A Study of Persian Translations of English Phrasal Verbs in Dan Brown’s Inferno
Hossein Tarighi, MA; Ali Rabi, Ph.D
Abstract
This study focuses on translation of the English phrasal verbs (PVs) into Persian as to determine the frequency and usage percentage of the eleven translation procedures, which Persian translators preferred to use; that is to determine which procedure was the most favored among Persian translators in rendering PVs into Persian in as far as textual and contextual parameters are concerned. The typological syntactic and semantic features marking English PVs are not normatively present in the Persian language, which belongs to a different branch of Indo-European family. That makes translation of these units a somewhat burdensome task for the Persian translators. Three available Persian translations of Dan Brown’s Inferno (2013) serve the corpus for this product-oriented analysis, which builds upon Baker’s (2011) taxonomy of translation strategies (here referred to as procedures) for non-equivalence at word level.

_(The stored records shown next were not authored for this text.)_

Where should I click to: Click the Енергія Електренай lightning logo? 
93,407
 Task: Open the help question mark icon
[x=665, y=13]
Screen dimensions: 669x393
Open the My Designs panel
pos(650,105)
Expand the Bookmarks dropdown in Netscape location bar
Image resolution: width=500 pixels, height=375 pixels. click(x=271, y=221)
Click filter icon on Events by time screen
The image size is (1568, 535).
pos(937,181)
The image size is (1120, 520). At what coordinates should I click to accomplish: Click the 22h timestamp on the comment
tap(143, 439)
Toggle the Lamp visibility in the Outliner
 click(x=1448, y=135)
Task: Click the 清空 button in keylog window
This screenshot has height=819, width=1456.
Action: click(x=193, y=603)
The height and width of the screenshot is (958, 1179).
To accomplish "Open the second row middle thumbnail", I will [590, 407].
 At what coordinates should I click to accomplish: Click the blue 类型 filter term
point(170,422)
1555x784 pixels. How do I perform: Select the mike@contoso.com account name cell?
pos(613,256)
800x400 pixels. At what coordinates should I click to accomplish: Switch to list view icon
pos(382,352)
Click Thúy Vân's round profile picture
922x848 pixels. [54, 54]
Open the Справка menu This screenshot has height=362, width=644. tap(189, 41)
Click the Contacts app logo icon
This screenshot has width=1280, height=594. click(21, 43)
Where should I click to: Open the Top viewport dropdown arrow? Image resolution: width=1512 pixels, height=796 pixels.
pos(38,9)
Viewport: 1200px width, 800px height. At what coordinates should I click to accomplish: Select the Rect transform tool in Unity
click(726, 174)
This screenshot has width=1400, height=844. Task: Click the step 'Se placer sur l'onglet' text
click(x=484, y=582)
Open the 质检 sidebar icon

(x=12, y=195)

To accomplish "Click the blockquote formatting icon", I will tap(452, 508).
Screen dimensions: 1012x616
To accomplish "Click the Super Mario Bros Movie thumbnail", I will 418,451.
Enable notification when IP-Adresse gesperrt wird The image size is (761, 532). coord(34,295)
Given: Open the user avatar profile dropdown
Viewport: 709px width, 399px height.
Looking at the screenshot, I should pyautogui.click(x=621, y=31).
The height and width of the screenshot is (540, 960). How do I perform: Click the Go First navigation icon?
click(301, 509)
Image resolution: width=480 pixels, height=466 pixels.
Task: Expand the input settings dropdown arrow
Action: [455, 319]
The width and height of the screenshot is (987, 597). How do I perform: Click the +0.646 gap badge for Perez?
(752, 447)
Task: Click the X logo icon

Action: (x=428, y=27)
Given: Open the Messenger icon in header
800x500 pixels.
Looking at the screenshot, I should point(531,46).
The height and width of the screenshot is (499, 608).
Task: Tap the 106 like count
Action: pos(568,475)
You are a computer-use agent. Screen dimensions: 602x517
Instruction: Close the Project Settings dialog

That has not of course been without adding a few more procedures to it- forming a mixed model as to capture more of the morpho-syntactic peculiarities between the two languages- to achieve the aims of this study. Having extracted 401 PVs from 34 chapters of the novel and analyzed their translations, we made it clear that equivalence procedure has the highest frequency among all other procedures. Moreover, frequency and percentage of all other procedures were calculated and discussed.